Thanks weegee; I'll have to get back to this one. I don't recall who has it, but there's a "science" ping list around here somewhere whose membership might be interested in this thread, no? Pinging a few that come to mind who might know...
An excerpt from McIntyre's and McKitrick's compelling criticisms:
Hockey Sticks, Principal Components and Spurious Significance
This article identifies what is almost certainly a computer programming error in the principal components method used in MBH98. The error causes their PC method to nearly always identify hockey stick shaped series as the dominant pattern in a data set (the so-called first Principal Component or PC1), even when the data are just random numbers. We carried out 10,000 simulations in which we fed red noise, a form of trendless random numbers, into the MBH98 algorithm and, in over 99% of the cases, it produced hockey stick shaped PC1 series. The figure below shows 3 simulated PC1s and the MBH98 reconstruction: can you pick out the reconstruction?
Figure 1. Three simulated PC1s and the MBH98 reconstruction.
Suppose his findings, which precisely identified people at high risk of the deadly disease, were accurate even though data were faked?Heh heh... Hey, I've got one... the mortality rate is still 100 per cent. [rimshot!]
I remember when Nat Geog added a letters to the editor section -- something that should be dropped by all magazines in this day and age, when that kind of feedback should appear on the mags' website forum. That was the beginning of the end of NG, and while they do have stuff of interest from time to time, most of it just regurgitated PC BS.
Si la mierda fuera oro, los pobres no estarian en culo.
I believe that that phrasing constitutes a question, not a finding. Weak premise.
I do think human-caused global warming is nonsense but it's a poor move to base an article on a weak premise
Thank you for your message. I mean seriously.

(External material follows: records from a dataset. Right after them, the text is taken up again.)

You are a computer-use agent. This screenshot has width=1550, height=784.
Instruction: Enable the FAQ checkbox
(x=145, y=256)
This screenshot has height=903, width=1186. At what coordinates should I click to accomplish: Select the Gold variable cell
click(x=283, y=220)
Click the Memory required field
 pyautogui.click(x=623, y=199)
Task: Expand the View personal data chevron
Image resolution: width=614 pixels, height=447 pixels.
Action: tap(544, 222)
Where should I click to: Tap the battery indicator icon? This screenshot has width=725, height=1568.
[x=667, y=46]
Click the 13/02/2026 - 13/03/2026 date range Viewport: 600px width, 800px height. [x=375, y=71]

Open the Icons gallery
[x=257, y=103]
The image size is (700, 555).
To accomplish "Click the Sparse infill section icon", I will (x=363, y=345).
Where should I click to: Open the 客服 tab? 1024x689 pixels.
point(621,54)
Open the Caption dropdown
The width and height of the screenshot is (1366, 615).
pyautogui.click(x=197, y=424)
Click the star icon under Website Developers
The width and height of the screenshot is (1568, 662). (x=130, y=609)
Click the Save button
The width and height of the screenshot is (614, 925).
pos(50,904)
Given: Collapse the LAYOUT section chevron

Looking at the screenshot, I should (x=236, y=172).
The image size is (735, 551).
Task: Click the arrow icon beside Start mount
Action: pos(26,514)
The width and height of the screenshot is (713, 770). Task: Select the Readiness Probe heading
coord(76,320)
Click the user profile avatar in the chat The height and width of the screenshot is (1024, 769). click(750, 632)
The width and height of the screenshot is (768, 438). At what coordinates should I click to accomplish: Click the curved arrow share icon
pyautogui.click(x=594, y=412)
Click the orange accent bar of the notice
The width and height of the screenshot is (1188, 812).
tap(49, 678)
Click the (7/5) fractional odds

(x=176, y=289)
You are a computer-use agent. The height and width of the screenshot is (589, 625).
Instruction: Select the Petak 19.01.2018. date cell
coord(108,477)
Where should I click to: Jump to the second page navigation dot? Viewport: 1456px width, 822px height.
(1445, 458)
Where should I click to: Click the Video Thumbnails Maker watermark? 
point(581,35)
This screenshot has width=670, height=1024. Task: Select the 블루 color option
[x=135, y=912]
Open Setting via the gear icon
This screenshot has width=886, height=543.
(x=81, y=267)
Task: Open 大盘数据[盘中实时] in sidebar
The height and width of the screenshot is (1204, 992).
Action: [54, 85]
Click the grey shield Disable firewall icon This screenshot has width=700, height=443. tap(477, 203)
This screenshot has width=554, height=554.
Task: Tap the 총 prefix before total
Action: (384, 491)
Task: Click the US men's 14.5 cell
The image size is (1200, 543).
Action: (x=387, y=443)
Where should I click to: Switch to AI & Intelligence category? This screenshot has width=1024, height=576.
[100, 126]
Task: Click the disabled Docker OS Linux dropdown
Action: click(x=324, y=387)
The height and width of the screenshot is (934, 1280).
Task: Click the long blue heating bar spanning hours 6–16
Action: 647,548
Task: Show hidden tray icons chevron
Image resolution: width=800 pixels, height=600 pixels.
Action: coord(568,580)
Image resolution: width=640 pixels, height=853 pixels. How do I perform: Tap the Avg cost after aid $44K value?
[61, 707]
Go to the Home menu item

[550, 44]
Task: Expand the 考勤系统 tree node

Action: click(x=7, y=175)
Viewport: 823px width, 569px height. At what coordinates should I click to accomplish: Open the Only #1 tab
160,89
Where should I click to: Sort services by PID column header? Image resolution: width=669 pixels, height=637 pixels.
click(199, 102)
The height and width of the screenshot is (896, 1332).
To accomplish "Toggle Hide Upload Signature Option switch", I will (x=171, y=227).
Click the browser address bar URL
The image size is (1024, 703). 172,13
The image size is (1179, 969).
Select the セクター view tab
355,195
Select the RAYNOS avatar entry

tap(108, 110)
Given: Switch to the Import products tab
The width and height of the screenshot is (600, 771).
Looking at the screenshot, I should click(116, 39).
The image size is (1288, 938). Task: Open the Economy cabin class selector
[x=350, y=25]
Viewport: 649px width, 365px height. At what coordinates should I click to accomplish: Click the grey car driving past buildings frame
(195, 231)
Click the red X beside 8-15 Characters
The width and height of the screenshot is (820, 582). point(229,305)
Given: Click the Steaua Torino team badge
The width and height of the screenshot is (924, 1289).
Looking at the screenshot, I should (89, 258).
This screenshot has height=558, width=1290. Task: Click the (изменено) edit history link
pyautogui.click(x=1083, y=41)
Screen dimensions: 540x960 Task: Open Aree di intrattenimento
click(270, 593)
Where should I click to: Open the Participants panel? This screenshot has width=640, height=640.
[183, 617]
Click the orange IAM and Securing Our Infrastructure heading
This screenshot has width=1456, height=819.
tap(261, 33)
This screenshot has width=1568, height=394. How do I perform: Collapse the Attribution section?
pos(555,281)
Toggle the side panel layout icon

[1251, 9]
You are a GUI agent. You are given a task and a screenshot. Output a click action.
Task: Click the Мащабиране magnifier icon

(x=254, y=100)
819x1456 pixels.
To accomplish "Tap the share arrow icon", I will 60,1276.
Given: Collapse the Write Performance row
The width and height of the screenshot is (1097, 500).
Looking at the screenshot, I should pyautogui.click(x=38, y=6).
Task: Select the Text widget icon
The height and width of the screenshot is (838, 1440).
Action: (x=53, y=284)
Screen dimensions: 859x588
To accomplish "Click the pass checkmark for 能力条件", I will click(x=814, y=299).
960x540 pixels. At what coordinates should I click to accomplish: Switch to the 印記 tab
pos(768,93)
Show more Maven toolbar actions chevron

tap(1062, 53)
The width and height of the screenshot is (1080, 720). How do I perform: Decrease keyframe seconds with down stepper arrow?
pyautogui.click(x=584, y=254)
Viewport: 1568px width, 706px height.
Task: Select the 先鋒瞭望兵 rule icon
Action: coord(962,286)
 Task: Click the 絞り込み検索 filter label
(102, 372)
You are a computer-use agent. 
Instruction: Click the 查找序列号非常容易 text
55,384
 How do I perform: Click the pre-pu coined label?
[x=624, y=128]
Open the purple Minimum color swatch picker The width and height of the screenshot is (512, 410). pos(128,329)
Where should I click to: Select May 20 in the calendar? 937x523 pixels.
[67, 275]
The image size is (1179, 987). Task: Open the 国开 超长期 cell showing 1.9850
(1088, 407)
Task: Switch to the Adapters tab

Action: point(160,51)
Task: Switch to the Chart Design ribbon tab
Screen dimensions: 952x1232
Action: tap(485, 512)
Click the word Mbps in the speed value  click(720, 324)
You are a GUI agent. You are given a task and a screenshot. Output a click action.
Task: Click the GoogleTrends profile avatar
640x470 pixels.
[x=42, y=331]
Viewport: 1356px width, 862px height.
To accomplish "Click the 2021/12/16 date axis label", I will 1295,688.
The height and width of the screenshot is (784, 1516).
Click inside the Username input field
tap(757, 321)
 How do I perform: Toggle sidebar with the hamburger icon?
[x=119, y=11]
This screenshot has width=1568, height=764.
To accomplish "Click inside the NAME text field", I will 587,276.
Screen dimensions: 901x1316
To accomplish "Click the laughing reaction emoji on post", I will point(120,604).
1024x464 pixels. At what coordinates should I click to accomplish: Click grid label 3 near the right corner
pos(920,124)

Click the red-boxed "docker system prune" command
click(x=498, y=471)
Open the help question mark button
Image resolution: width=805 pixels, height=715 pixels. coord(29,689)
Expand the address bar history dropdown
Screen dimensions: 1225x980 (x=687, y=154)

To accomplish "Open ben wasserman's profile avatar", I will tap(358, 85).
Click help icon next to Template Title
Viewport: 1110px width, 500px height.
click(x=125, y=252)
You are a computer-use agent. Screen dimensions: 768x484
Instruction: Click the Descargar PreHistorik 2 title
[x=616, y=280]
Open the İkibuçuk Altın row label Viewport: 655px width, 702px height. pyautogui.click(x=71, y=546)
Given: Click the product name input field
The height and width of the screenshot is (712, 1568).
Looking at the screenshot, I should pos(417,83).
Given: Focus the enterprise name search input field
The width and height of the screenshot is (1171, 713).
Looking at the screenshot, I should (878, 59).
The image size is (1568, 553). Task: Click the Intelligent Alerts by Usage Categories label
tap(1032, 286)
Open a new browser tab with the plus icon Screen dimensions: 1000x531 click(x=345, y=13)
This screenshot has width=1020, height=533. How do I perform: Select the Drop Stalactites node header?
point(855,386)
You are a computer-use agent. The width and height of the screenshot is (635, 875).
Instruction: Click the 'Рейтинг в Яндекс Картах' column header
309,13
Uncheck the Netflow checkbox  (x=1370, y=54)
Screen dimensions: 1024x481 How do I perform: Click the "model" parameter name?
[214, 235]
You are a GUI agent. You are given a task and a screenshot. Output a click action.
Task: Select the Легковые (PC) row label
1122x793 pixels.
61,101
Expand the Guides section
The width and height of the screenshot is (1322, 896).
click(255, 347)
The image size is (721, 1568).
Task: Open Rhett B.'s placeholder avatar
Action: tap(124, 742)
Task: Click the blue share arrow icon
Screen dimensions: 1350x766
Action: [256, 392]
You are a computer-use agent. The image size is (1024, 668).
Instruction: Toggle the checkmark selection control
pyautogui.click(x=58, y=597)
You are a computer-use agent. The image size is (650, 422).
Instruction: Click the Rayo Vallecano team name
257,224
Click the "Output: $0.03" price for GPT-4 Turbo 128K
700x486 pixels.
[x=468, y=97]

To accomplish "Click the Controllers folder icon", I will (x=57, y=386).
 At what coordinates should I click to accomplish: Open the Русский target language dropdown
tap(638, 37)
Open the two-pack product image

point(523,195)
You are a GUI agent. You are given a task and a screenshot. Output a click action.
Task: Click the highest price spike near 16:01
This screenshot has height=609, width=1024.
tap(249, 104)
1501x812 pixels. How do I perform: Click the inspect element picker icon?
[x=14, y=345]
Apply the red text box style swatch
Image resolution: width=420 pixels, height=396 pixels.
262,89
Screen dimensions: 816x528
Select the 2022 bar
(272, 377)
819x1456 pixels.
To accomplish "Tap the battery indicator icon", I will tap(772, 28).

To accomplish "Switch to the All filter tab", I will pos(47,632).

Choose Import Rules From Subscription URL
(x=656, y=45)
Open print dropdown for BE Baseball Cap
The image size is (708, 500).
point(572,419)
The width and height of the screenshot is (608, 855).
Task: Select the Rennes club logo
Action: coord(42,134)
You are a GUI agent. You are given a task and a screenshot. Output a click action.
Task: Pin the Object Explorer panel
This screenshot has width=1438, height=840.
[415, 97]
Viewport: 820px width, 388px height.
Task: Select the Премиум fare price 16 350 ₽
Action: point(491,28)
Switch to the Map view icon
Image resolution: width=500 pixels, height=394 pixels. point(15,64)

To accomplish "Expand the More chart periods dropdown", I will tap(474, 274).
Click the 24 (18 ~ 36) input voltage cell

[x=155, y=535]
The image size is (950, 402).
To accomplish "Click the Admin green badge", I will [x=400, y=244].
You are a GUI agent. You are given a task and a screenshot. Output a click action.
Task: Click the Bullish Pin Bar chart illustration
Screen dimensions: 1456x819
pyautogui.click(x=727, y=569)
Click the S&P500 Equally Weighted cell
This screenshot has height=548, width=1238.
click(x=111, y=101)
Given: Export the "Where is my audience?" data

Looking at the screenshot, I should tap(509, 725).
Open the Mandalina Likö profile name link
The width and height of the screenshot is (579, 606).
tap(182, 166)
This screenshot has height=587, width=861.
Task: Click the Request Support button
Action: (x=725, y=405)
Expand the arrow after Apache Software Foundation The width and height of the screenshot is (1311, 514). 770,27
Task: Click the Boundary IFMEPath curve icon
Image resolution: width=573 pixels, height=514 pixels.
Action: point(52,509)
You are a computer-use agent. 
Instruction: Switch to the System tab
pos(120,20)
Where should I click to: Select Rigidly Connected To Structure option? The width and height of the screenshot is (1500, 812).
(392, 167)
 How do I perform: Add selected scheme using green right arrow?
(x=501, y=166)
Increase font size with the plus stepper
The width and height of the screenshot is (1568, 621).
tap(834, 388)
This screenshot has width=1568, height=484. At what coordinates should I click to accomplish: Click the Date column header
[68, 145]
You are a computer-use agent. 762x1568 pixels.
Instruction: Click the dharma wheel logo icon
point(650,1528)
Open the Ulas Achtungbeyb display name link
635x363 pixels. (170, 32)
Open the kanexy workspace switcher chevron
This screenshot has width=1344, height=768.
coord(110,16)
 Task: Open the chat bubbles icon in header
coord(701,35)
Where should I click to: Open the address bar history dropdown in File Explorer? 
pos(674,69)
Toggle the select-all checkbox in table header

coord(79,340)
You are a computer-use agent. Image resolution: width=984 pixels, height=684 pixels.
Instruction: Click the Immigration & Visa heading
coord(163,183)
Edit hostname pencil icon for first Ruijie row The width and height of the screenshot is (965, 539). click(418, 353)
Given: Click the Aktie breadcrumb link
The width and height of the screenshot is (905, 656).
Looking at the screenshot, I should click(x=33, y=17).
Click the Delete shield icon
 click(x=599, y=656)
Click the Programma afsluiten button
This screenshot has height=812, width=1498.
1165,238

It sums up my lifetime of experience in the academic establishment.
Ain't that the freaking truth (LOL!)?
"I remember when Nat Geog added a letters to the editor section -- something that should be dropped by all magazines in this day and age, when that kind of feedback should appear on the mags' website forum. That was the beginning of the end of NG, and while they do have stuff of interest from time to time, most of it just regurgitated PC BS."
When did this happened. We hadn't subscribed to NG for over 20 years after our sons hit the teenage years. We were surprised at how the pictures were still great and how the bad science of global warming and enviral whackoism dominated today's NG.
We used to have rummage sales at our church. People would bring in years of NG. We seldom sold them at 10 cents.
The Salvation Army and another charity which usually loved our left over items refused to pick up the so called collections of NG. So we started to refusing them when members tried to bring them in for the rummage sales.
That happened in the 1980s sometime. I remember reading the leadoff in which the introduction was mentioned, and being puzzled, then checking previous issues and not finding a letters section. I mostly don't care to read letters to the editors, because they're mostly more nonsense and a waste of the news hole. So I'd never noticed there hadn't been any. It's kinda like how I'd never noticed that Muzak is 15 minutes on, 15 minutes off... ;')
Thanks. We stopped subscribing to the NG in the early 1980's.
I noted this sad trend in Scientific American several years ago. I gave up reading that formerly terrific magazine immediately and have not gone back. Sorry to see the same PC disease affect Science.